Когда прилетит ворон

Илона Муравске

Из школы, где учится шестнадцатилетняя Сильвия, пропадает учительница. Но все ведут себя так, словно ничего не случилось. Девочке предстоит узнать о вороньем народе, который давным-давно живёт среди обычных людей. О бродягах, которые собирают чужие сны. О бегунах, которые бегают по времени быстрее ветра. О зелёной двери, за которой скрывается целый мир чужих снов. Но главное – ей предстоит узнать много нового о самой себе и поверить в то, что крылья за спиной – реальность.

Оглавление

Глава 13. Сильвия

Йоля говорила, есть зелёная дверь.

На вид самая обычная, даже не поймёшь сразу, что она какая-то особенная.

Главное — увидеть её и рассмотреть на ней тысячи мерцающих глаз-огоньков. Отгадать, что это именно она. Та, что впустит тебя во что-то другое, особенное.

— Когда будет нужно, найди дверь, — говорила Йоля. — Найдёшь, и она всегда будет внутри тебя.

Мы были вдвоём в Zoom, и за окном стоял глубокий вечер.

Я кивала. Кивала, как будто понимала. А на самом деле, я прослушала всё, что могла. И теперь я стояла на площади и гадала, в какую же сторону мне шагнуть.

По какой бы дороге ты не шёл — рано или поздно будет развилка, а над развилкой тучи и вороны.

Это тоже Йоля говорила.

Всегда вороны, всегда. «Налево пойдёшь — коня потеряешь, направо пойдёшь — жизнь потеряешь, прямо пойдёшь — жив будешь, да себя позабудешь».

А если нет коня?

— Можно сфотографировать тебя здесь? — слышу вдруг за спиной. — Не каждый день видишь человека на распутье трёх дорог.

Оглядываюсь.

Невысокий, длинная чёлка. Глаза серые, почти как сегодняшнее небо.

Потёртые джинсы, чёрная майка навыпуск. На ногах кеды. На шее фотоаппарат, в руках скейт. Улыбается.

— Можно? — спрашивает опять и снимает фотоаппарат с шеи. — Ты не думай, я для серьёзных журналов снимаю. «Город — люди», слышала?

Киваю неуверенно. Не слышала я никогда о таком журнале.

Но на этой площади человек сто, а он подошёл только ко мне, и даже распутье увидел. Как?

— Я, кстати, Дима! — и протянул мне руку. — А тебя я знаю. Ты Сильва. У тебя канал на YouTube.

— Как ты увидел, что я на распутье? — пожимаю его холодную руку. — Скажи ещё, что и камень с надписью видишь?

Прищуривается.

— Догадался просто! — улыбается. — И кстати, я тебя уже сфоткал. Ещё до того, как подошёл. Не каждый день блогеров в городе видишь.

— Мне кажется, их пруд пруди! — хмурюсь. Не люблю знакомиться на улице.

Вот Йоля любила. Она улицу чувствовала. Ощущала. Без людей глохла, а я, наоборот, глохну от того, когда рядом толпа. Много шума, голосов, музыки.

— Хочешь мороженое съедим? — Димка тянет меня за руку. — Тут кафе рядом. Пойдём?

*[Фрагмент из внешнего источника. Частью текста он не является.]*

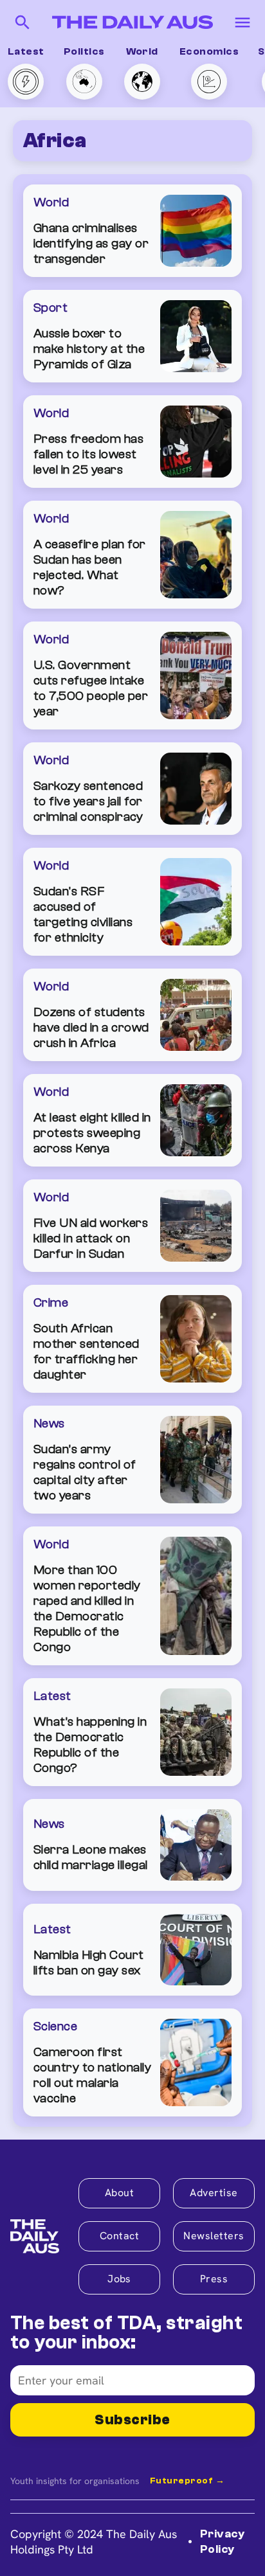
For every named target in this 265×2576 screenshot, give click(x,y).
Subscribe (132, 2419)
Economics (209, 51)
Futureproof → (187, 2481)
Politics (84, 51)
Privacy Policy (222, 2541)
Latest (26, 51)
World (142, 51)
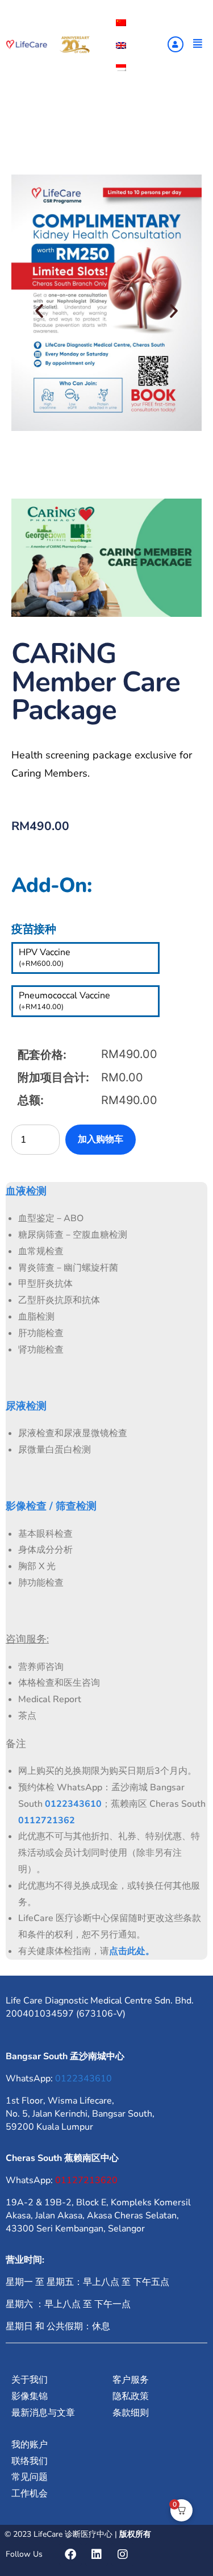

Совсем неожиданно для себя кивнула, и даже улыбнулась, и даже успела стаю воронов заметить на ступеньках у ратуши.

«Налево пойдёшь — коня потеряешь, направо пойдёшь — жизнь потеряешь, прямо пойдёшь — жив будешь, да себя позабудешь».

Куда же мы повернули тогда на той площади?

Кажется, мы пошли прямо. И кажется, Димка открыл именно зелёную дверь.

* * *

Сначала Браги я даже не заметила.

Кафе было маленьким, полутёмным, кто-то из посетителей играл на старом рояле в углу.

В проходе возились какие-то ребята в кожанках, устанавливали колонки, микрофоны.

— Неформат! — объяснил Димка. — Тут всё можно, так что не пугайся!

И сразу же подсел к каким-то ребятам за столик, бросив мне кратко:

— Я на минутку, окей?

Браги сидел на подоконнике. Тот самый художник с бабушкиной трубки.

Я даже глаза зажмурила на мгновение, открыла — нет, точно он. Сидит улыбается.

— С бегунами всегда так, — говорит вдруг. — Никогда не знаешь, куда он побежит в следующий раз. Особенно с теми, кто не по дороге бежит, а по времени.

— С какими бегунами? — удивляюсь.

— А ты оглянись! Не догадалась ещё, куда он тебя привёл, да? Удивляешься? Я же рисовал тебе схемы туннелей. Предупредить хотел.

— О чём предупредить? — Оглядываюсь. Вдруг кто-то слышит, как я разговариваю с парнем с бабушкиной трубки. Подумают ещё, что сумасшедшая. Но нас не замечали. Никто даже в нашу сторону не смотрел.

Димка хохотал с парнями, щёлкал фотоаппаратом.

Бариста шумела кофемашинами.

— О бегуне. — Браги повернул голову к окну.

Во дворе собирались музыканты, кто-то звал какого-то Сальву. Дождь барабанил по потемневшим стёклам.

— Это его время. То время, когда он стал бегуном.

— Зачем?

Художник пожал плечами.

— Я будущее рисую. Прошлое — это не моё.

— Будущее?

А не сон ли это?

Я посмотрела на свои пальцы. Сколько их? Шесть? Семь?

Я читала про состояние бардо. Это когда ты между. Между сном и не сном. Вроде спишь и в то же время не спишь. И вот чтобы точно знать, сон это или не сон, надо сосчитать пальцы на руке. Во сне их больше.

Шесть или семь? Десять?

Но на руке было пять пальцев. Я не спала.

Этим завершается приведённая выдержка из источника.